BULGARIA - Strict pension fund regulations are hampering the development of the Bulgarian stock exchange (BSE), the International Monetary Fund (IMF) has warned.

Analysts noted in a report, after the body's latest mission to Bulgaria, the minimum return guarantee legislated on pension funds together with the risk averseness of the end consumer are creating herding tendencies around certain stocks listed on the BSE.

"To reduce the potential for the build-up of boom-bust cycles by improving the asset pricing mechanism, and thus support the sustainable development of the market, capital market regulation and supervision needs further strengthening," the IMF explained.

Valuations on some listed stocks are being pushed to high levels in Bulgaria because pension fund investment in foreign stocks is strictly limited, meaning demand for domestic stock is fueled mainly by institutional investors .

"There are indications that the pricing mechanism in the stock market is not functioning properly," the IMF pointed out.

The analysts' report added stock prices "may have been growing too fast recently" because of high demand from domestic institutional investors.

As a result, it has recommended "changes in the minimum return guarantee regulation for pension funds to alleviate incentives for herding behaviour" as well as "further increase efforts to..educate the public about stock market risks".

Furthermore, the stock exchange should be made more attractive to foreign investors by growing its market capitalization and liquidity, the IMF explained. These measures would help improve risk exposure diversification and price discovery.

The IMF acknowledged problems with herding - which has see pension funds sticking close to the benchmark - were not unique to Bulgaria but can be found in other countries with similar minimum return guarantees as well.
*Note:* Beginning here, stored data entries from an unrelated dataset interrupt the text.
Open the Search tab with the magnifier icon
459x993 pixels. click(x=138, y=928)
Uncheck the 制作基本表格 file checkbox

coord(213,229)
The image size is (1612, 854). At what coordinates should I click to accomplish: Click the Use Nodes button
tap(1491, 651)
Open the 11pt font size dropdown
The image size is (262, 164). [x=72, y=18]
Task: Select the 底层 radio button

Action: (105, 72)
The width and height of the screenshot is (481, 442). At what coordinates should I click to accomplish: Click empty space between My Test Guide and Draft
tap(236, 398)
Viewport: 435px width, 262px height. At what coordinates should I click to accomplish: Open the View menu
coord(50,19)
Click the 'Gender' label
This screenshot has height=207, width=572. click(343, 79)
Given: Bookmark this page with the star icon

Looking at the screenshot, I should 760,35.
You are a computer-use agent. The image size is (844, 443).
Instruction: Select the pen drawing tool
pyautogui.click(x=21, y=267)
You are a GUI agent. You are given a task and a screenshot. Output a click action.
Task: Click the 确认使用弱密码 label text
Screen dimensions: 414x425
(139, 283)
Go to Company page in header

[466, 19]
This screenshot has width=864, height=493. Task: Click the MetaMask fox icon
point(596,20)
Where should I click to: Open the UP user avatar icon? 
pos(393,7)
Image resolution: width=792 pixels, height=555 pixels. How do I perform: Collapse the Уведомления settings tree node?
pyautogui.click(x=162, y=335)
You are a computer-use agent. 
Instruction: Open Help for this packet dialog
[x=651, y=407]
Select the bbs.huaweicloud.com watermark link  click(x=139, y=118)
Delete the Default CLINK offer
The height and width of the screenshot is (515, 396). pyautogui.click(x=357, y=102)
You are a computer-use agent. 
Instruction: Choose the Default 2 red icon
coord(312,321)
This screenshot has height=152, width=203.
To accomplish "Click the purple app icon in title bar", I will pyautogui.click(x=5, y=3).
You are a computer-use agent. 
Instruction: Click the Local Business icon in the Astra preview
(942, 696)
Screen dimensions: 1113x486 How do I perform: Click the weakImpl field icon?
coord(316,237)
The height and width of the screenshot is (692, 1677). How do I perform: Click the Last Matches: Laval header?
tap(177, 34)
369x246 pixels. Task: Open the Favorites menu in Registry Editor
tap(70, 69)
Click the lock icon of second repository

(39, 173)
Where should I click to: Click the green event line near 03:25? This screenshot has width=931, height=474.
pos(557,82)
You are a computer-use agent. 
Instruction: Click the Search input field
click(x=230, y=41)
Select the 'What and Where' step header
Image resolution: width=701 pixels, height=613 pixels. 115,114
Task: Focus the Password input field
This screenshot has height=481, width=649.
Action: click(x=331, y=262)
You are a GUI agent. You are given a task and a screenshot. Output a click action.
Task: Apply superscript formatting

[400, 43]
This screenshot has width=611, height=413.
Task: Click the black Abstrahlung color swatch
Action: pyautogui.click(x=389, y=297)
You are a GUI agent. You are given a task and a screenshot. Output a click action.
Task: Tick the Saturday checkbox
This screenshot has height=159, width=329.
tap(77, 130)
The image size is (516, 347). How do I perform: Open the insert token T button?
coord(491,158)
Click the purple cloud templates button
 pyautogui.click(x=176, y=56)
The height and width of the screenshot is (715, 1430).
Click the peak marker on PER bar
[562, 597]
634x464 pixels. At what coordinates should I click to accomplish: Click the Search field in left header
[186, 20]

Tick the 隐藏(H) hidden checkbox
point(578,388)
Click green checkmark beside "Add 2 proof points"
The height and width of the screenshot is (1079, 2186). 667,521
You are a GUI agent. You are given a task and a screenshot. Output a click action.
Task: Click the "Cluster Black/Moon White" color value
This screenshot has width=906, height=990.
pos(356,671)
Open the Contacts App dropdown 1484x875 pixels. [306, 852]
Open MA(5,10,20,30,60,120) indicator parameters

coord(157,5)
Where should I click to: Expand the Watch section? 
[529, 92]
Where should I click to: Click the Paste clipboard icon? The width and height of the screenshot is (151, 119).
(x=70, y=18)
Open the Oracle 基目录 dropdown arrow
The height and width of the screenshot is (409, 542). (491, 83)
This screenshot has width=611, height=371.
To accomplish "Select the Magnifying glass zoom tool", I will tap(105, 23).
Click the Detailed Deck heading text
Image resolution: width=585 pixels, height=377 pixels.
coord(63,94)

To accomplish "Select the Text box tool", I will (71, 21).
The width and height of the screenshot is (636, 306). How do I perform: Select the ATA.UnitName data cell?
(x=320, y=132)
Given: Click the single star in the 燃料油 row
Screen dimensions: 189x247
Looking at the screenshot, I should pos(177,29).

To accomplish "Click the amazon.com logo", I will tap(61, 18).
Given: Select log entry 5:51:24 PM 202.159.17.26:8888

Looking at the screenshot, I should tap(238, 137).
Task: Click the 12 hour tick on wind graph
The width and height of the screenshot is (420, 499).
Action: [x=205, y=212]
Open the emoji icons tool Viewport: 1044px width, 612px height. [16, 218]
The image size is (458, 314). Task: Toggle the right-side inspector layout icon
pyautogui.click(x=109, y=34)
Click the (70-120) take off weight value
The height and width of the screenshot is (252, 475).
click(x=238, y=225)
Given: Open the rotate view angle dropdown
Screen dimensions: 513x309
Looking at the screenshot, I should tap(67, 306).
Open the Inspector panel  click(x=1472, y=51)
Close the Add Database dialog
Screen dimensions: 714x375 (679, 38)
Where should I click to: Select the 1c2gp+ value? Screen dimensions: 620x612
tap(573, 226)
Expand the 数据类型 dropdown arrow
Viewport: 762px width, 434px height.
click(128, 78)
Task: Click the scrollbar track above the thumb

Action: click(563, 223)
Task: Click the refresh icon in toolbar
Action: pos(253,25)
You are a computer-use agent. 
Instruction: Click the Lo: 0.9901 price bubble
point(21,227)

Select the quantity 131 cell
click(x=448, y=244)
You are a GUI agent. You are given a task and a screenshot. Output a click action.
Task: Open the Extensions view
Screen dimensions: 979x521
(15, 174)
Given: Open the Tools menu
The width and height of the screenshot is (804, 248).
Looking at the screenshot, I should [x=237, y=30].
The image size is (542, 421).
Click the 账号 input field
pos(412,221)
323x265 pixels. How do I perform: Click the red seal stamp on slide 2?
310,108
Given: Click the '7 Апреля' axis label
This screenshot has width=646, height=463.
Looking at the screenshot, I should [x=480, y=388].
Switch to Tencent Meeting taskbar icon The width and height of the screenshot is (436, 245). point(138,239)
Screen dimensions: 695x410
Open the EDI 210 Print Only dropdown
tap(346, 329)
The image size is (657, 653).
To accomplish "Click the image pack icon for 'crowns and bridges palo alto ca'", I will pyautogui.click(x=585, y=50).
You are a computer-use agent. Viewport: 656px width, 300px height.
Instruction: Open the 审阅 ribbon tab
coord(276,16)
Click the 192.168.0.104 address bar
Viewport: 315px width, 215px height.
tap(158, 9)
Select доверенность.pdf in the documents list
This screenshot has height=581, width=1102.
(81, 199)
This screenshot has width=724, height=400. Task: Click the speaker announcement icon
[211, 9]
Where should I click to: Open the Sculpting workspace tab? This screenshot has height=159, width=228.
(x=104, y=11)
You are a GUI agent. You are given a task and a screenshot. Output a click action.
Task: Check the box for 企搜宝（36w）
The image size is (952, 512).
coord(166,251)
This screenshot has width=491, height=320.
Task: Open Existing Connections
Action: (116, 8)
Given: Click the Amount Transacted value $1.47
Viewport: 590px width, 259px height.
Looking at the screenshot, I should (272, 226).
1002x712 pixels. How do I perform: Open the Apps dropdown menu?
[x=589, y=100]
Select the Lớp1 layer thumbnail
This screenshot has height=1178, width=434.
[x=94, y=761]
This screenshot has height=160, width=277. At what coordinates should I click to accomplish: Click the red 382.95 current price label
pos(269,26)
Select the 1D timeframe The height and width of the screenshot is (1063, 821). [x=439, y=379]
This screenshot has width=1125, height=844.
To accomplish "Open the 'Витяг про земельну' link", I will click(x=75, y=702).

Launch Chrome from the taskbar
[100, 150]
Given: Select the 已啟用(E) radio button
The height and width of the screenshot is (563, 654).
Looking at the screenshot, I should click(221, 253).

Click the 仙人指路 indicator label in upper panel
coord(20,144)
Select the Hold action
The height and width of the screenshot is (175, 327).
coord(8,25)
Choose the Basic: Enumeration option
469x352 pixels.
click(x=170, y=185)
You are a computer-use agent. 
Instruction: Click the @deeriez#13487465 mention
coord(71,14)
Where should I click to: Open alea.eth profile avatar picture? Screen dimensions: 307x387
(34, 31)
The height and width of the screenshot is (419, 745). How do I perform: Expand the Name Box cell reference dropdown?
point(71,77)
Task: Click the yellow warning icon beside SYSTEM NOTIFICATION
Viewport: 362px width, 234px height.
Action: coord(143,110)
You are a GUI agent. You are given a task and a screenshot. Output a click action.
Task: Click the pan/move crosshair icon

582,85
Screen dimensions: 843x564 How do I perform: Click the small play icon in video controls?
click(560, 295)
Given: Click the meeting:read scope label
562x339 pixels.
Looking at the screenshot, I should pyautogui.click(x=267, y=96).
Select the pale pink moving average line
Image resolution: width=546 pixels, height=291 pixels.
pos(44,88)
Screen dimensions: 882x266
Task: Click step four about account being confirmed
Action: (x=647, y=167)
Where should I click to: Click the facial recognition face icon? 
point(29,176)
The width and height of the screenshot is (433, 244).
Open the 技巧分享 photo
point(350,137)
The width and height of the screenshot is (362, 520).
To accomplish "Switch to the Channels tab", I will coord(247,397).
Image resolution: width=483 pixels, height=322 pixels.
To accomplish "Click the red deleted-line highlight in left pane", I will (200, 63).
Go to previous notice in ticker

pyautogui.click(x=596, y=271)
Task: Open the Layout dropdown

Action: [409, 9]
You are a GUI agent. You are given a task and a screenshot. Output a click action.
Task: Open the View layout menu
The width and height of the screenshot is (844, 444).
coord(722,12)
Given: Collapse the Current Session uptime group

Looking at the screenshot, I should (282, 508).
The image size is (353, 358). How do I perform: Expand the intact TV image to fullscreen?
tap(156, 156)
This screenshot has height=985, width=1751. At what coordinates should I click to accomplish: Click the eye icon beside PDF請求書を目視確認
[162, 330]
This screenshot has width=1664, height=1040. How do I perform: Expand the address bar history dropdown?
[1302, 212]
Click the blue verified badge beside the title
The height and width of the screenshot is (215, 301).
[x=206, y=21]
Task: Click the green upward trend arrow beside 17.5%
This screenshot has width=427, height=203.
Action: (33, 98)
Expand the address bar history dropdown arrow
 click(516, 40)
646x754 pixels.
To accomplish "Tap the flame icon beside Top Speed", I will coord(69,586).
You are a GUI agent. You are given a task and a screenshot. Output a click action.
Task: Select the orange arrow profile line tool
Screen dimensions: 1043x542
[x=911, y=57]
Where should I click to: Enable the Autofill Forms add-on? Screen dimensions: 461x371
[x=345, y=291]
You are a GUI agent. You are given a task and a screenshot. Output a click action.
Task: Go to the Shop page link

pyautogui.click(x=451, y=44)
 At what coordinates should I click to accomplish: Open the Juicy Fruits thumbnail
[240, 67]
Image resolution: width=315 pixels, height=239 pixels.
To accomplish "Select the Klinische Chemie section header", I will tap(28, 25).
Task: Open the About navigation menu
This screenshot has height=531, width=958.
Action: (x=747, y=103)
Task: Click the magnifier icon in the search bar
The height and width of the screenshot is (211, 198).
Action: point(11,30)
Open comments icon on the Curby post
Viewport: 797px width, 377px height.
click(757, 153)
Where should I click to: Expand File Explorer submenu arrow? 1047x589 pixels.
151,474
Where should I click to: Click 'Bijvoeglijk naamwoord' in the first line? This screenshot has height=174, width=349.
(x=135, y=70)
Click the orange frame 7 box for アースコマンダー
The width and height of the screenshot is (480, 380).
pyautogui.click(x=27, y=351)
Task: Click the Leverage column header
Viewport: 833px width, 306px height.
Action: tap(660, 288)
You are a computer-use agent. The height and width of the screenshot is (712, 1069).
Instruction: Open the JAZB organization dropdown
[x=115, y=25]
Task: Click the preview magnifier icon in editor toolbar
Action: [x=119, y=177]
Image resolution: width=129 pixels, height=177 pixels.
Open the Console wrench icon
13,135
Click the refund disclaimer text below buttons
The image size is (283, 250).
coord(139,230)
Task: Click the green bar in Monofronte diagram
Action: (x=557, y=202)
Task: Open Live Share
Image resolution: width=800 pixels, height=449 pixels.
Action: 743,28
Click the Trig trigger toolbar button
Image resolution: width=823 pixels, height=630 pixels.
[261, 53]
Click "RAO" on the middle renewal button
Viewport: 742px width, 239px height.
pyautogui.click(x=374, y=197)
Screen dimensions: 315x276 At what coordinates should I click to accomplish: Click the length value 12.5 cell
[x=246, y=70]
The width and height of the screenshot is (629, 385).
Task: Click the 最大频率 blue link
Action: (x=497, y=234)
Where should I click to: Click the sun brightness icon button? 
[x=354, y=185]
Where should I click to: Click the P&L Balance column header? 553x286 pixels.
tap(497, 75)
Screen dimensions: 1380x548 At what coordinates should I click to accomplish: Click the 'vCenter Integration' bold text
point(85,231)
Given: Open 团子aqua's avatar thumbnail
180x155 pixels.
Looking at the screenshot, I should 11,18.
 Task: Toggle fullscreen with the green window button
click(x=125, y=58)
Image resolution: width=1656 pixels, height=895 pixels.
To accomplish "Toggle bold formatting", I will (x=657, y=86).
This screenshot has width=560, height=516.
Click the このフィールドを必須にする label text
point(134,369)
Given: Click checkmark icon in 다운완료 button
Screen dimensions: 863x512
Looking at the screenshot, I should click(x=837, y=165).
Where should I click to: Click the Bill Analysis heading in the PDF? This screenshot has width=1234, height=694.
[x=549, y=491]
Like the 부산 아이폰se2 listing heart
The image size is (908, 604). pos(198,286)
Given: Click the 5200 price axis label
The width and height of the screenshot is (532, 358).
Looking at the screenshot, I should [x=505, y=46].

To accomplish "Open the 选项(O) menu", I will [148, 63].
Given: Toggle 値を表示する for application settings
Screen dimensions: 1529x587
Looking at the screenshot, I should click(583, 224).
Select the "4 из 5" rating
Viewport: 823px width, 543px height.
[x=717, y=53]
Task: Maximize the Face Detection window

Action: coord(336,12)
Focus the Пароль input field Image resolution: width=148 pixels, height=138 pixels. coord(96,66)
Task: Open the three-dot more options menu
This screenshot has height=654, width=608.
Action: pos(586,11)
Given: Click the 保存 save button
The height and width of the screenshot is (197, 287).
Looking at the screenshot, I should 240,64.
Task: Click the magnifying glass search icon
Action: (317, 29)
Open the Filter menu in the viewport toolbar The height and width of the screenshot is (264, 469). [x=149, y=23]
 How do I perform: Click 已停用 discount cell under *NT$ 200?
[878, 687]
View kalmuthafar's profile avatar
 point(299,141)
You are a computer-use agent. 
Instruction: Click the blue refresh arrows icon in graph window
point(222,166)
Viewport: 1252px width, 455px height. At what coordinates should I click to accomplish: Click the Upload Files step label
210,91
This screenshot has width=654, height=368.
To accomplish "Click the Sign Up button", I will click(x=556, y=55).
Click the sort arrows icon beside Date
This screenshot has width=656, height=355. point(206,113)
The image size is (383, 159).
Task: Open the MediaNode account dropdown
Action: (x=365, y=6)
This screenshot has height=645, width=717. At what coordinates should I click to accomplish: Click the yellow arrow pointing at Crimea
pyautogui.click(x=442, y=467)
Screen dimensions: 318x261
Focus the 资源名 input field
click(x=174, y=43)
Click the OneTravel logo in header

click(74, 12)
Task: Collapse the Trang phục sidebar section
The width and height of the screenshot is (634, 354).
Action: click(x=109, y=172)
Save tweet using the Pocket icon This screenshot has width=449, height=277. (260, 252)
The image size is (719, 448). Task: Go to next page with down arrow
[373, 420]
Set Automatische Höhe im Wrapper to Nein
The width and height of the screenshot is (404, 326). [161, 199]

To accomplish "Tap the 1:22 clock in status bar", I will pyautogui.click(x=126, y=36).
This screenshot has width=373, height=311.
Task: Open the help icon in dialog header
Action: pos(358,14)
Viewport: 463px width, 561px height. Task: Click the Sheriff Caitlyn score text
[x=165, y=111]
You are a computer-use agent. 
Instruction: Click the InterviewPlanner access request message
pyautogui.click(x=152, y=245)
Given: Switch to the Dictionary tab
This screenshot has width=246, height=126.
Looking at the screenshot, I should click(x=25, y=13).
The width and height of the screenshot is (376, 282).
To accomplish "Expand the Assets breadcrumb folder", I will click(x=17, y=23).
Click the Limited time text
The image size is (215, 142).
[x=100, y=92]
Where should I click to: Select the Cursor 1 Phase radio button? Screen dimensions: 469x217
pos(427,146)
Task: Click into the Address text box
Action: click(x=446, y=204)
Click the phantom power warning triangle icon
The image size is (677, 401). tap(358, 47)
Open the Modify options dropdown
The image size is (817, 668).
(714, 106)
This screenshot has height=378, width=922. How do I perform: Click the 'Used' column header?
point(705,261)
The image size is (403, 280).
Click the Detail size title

Demands for further investment flexbility made by the association of Bulgarian pension funds at the end of last year could also help ease the pressure on the BSE. (See earlier IPE story: Pension funds negotiate investment rules)

Among the association' suggestions was raising the equity cap from the current 20% to 30% allowing investment in IPOs as well as increasing exposure to foreign stock markets.

These changes would help pension funds capitalise on the growing stock exchange, the association noted.